Exercise instructions:
Please repeat each entry. Match every word exactly.

• • • •

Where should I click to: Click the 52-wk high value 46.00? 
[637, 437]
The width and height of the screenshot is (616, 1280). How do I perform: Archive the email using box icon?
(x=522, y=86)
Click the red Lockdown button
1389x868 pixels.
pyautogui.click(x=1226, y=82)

• • • •

Solution to the exercise:
Where should I click to: Click the 52-wk high value 46.00? 
[637, 437]
The width and height of the screenshot is (616, 1280). How do I perform: Archive the email using box icon?
(x=522, y=86)
Click the red Lockdown button
1389x868 pixels.
pyautogui.click(x=1226, y=82)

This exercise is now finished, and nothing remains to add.